Although in terms of story-telling there may not be much to choose between Rattle and Chailly, I much prefer Decca's sound to EMI's, which is a little too close up and doesn't allow the orchestra much delicacy. This might well have been a contributing factor to why I was happier with Part I once I heard Chailly. A more pertient fact is that overall I prefer Chailly's soloists - Susan Dunn (sop), Brigitte Fassbaender (mez), Werner Hollweg (ten), Andreas Schmidt (bass) - to Rattle's - Helena Döse (sop), Alfreda Hodgson (mez), Robert Tear (ten), Sean Rea (bar). (The score calls for a baritone, not a bass, but I've written them as they appear on the discs. I just compared the 2 singers in one passage and I'd have said Rea was the bass and Schmidt the baritone. Go figure.) One key piece of casting I've omitted here is the singing bone itself. Mahler's original idea was to have a boy soprano and boy alto, the alto combining with the contralto when the flute begins to sing. He dropped this idea, but Chailly reinstates it, or rather has a boy alto (Markus Baur) without the contralto. The effect is ghostly - he's not an ethereal child soprano but is still not quite in the world of the regular singers - and certainly adds to the drama.

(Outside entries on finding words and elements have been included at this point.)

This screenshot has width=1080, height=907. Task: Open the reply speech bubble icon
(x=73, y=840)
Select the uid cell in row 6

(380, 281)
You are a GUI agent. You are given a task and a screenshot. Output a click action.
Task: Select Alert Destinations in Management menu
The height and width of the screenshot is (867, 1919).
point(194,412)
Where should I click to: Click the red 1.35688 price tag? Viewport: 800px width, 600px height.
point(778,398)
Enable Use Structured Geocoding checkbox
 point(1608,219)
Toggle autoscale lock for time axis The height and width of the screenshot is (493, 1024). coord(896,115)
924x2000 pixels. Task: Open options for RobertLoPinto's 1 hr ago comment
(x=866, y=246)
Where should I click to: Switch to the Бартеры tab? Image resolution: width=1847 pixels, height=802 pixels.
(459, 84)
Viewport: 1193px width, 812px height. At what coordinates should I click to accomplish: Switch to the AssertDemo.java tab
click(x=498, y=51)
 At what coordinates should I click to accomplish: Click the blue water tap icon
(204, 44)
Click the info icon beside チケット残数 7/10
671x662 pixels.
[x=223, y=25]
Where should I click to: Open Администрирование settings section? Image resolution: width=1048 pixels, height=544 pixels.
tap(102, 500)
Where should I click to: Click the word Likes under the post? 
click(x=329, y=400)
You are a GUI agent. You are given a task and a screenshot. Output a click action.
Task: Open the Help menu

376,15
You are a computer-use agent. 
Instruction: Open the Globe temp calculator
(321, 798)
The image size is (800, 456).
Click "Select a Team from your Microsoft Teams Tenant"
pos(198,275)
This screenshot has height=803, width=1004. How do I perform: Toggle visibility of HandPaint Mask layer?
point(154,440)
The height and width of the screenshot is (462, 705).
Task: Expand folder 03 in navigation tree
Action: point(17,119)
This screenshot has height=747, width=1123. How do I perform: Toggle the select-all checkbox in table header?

Conclusions, then: we're not quite at mature Mahler, and indeed the handful of songs that we'll look at next may even be regarded as a step backwards, but pretty much all the elements are in place by now. Hopefully Das klagende Lied's appearance in DG's and EMI's Mahler editions (the two recordings above, in fact) will prove an impressive surprise to those who haven't yet encountered it.